Es una realidad apocalíptica (supervivencia darwiniana, vegetación monstruosa, fauna mutante, rascacielos en ruinas, cielos incendiados) que aparece descrita sin paliativos como un escenario (de)construido: un ensamblaje imposible de imágenes fulgurantes y discursos dementes. Cada secuencia exhibe sinuosas tiras y espirales de celuloide que recuerdan el sesgo fílmico de todo lo contado, su apariencia de fantasía distópica mediatizada por un imaginario en fase con la tecnología y la cultura más avanzadas. Y un supremo sentido de la ironía a prueba de catástrofes ecológicas, pandemias sexuales, calamidades sociales y otros desastres inevitables de la vida posmoderna: “Esta película trata de América. De lo que fue América, de lo que podría ser, y cómo los detractores del sueño americano acaban siendo derrotados”.

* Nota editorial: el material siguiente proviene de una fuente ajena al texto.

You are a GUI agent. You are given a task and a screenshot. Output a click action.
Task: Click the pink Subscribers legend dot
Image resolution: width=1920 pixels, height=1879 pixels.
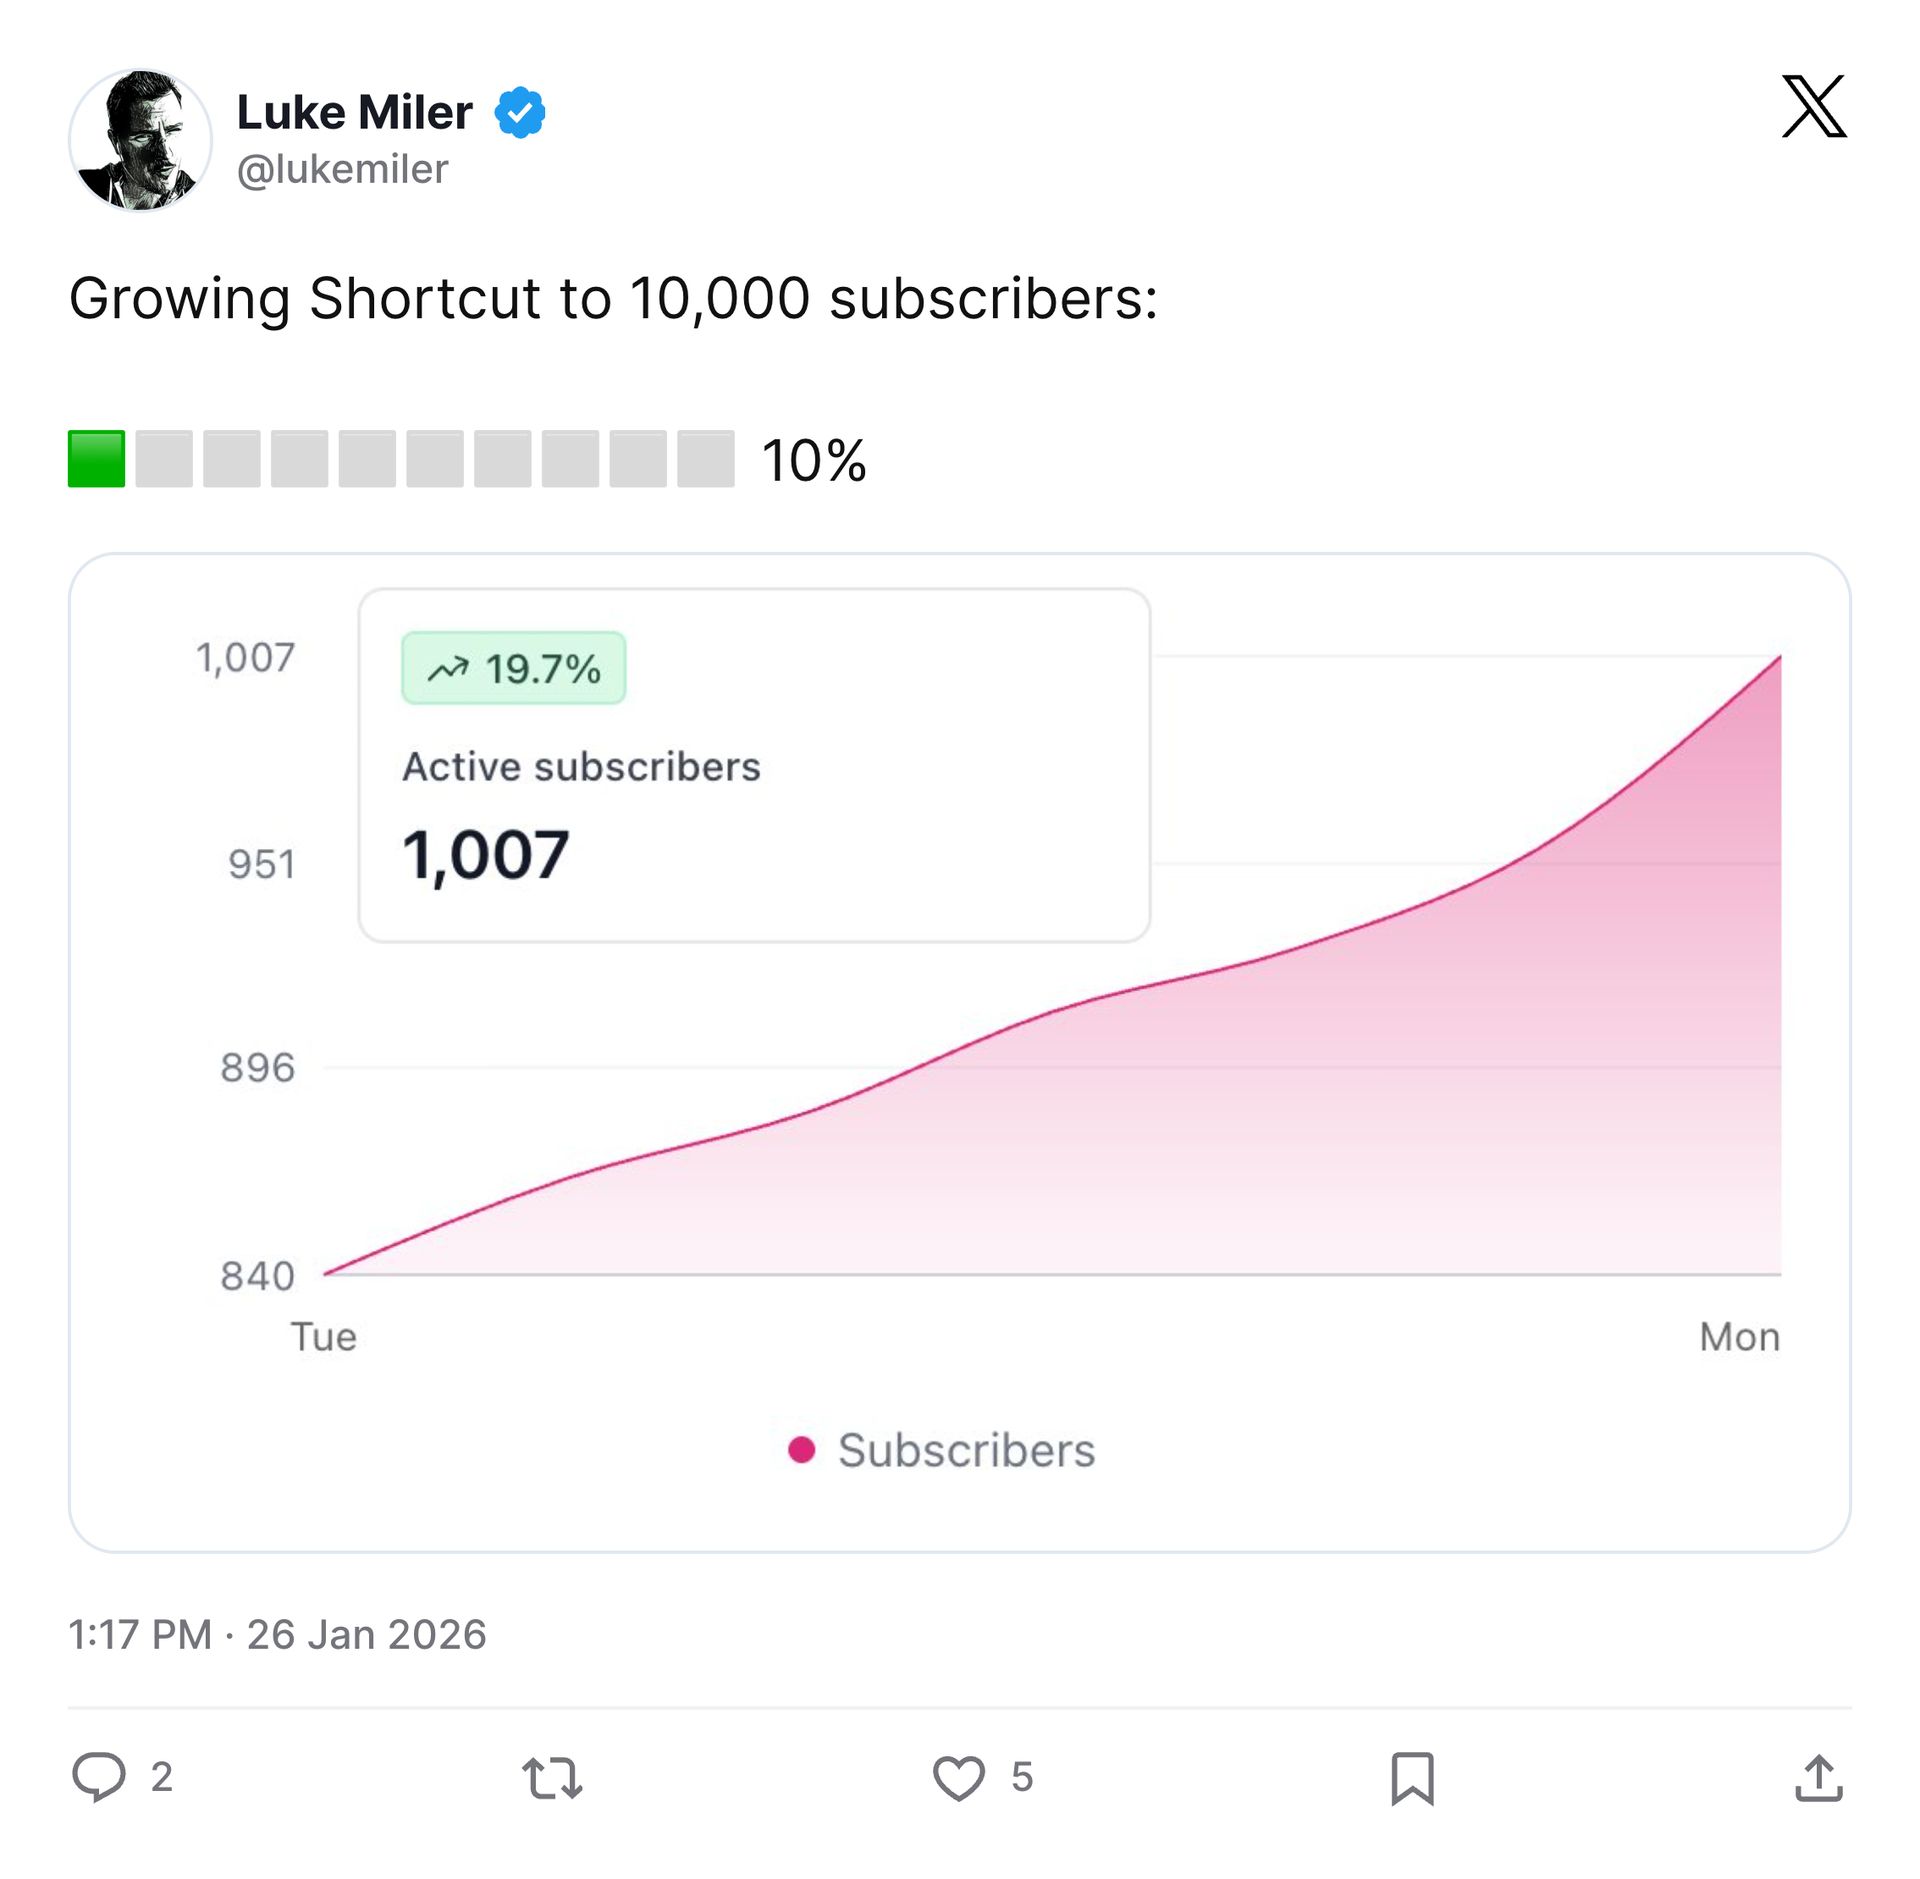pos(801,1449)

El blade runner protagonista, un “chico salvaje” paradigmático de las violentas fantasías homosexuales de Burroughs, es un ángel desnudo de polla tiesa y mirada esquiva que recorre la ruinosa ciudad como un heraldo pasoliniano con sus “sandalias aladas y un botiquín portátil”. Se llama Billy, como el personaje de la novela de Nourse, pero también como el hijo escritor de Burroughs, con quien este mantendría patológicas relaciones paternofiliales hasta su prematura muerte dos años después de publicada esta fascinante novela.